Wednesday, October 27, 2010

DB2 Dispatch from Vegas: IOD, Day Three

Today was a little different for me versus days one and two of IBM's Information on Demand conference in Las Vegas. I attended only one session -- the one in which I presented. Aside from that, my time was spent in meetings and in the Expo Hall. Tomorrow (the last day of the conference) it'll be back to regular session attendance for me.

This entry will be a little on the brief side. I'll provide some of the key points I made in my session, and I'll share information from a meeting I had that may be of interest to people. The overall theme of today's activity for me was business intelligence.

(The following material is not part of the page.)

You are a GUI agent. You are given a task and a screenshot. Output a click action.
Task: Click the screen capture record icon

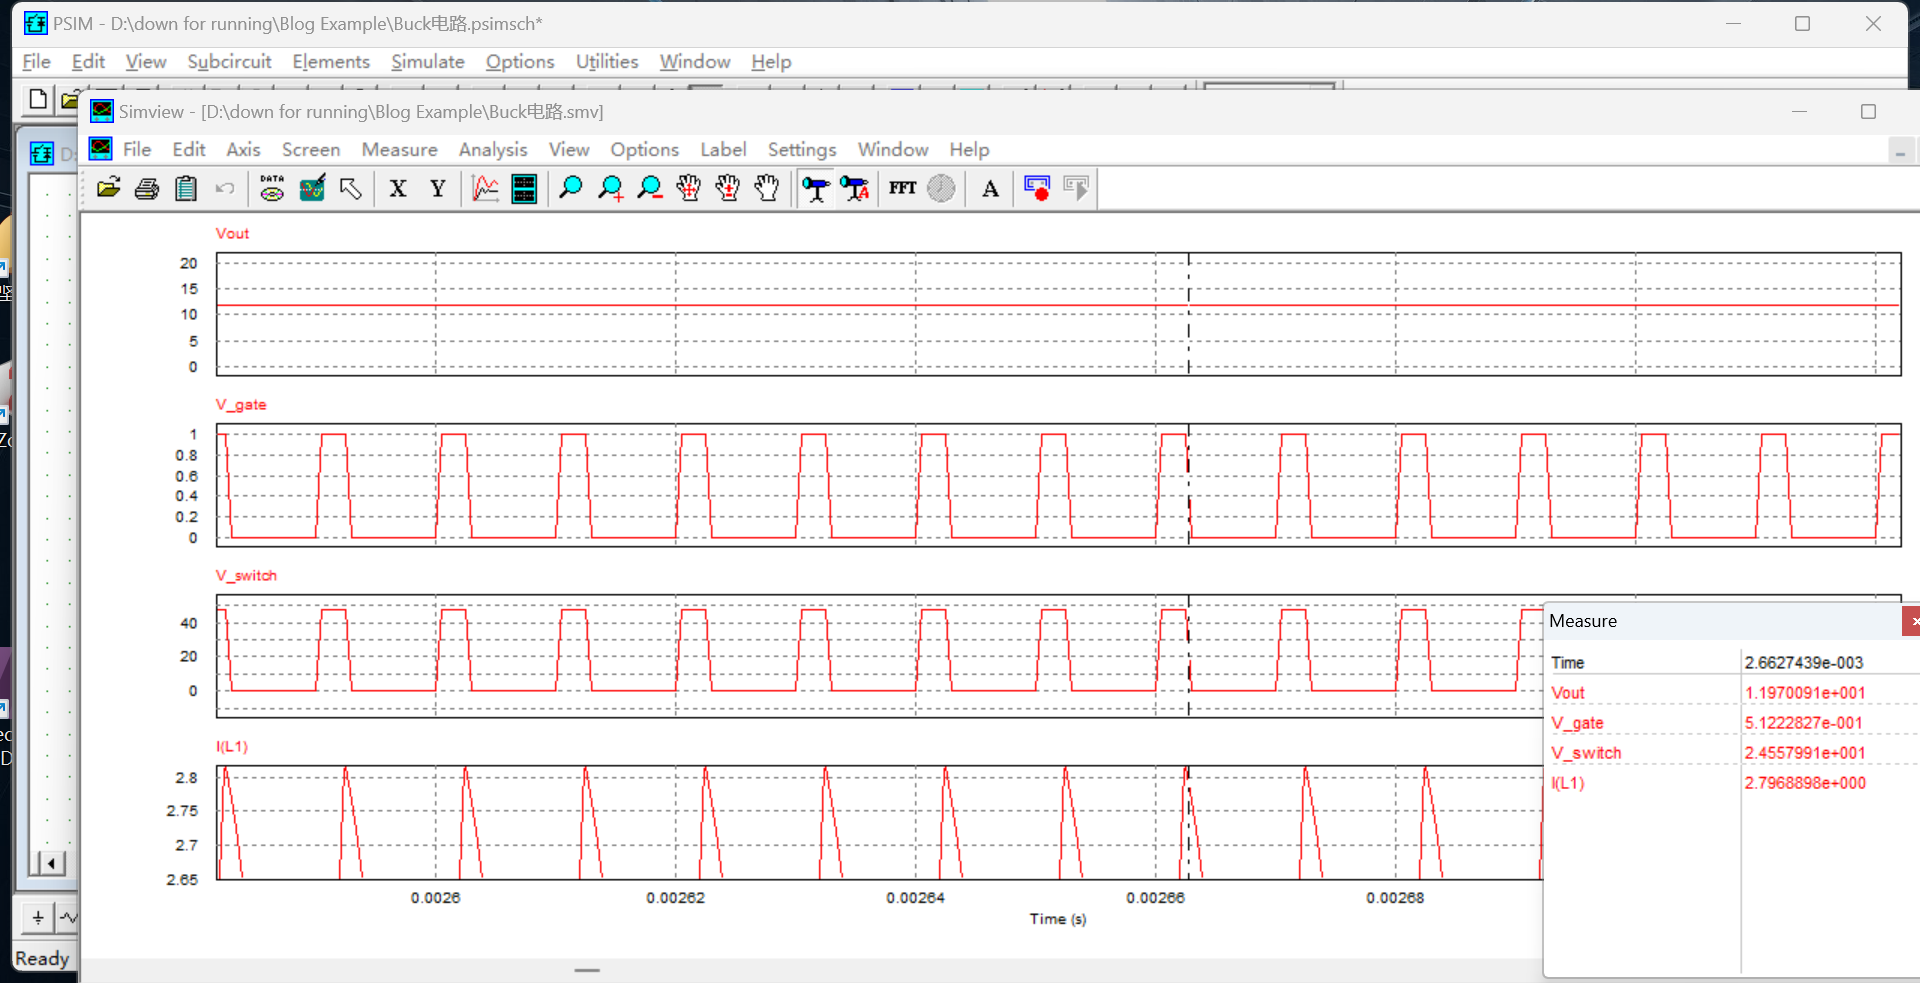pyautogui.click(x=1037, y=188)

Mainframe DB2 data warehousing. I started my session by going over five factors that I believe are behind the increased incidence of organizations running data warehouses on a DB2 for z/OS platform:
  1. Business intelligence applications have become mission-critical. Companies rely more and more on their data warehouse systems to fuel their decision making. These systems have to be highly available, and System z and z/OS set the standard for up time (the mainframe availability story is more impressive still when several systems are configured in a DB2 data sharing group on a parallel sysplex cluster.
  2. "Operational" BI is on the rise. Here I'm referring to a data warehouse workload that is a mix of complex, long-running queries and simpler data requests that users expect to complete in a few seconds. Effectively managing performance for such a mixed workload is a challenge on some platforms, but not on the mainframe. The workload management capabilities of the z/OS operating system are second to none.
  3. Data warehouses are being updated more frequently. The old pattern of query by day, ETL (extract/transform/load) by night no longer holds true at a number of sites. To an increasing extent, data warehouse users want source data changes to be more quickly reflected in the data warehouse database (sometimes the requirement is for data warehouse updates to be made in close to real time with respect to source data changes). When more-frequent updating is required, it can make sense to locate the data warehouse closer to the primary source system, and very often that primary source system is a mainframe.
  4. Highly robust data access controls are a must. Data warehouses generally contain a lot of very sensitive data, and protecting this data from unauthorized access is an imperative. Take the security features of z/OS, the advanced capabilities of the RACF security management subsystem (or an equivalent third-party product), and DB2's own controls (made more comprehensive in DB2 9 with roles and trusted contexts, and with the new authority levels introduced with DB2 10), and put them together, and you have a platform that stands out from the crowd in terms of its data lock-down capabilities.
  5. Mainframe people and processes complete the picture. Generally speaking, at sites around the world, the people who support mainframe systems are a highly experienced, "been there / done that" crowd. The processes they've developed over the years around change management, capacity planning, performance monitoring and tuning, and business continuity are rock-solid. Companies trust their mainframe support staffs with their most critical applications and databases, and that's driving BI work to the System z platform.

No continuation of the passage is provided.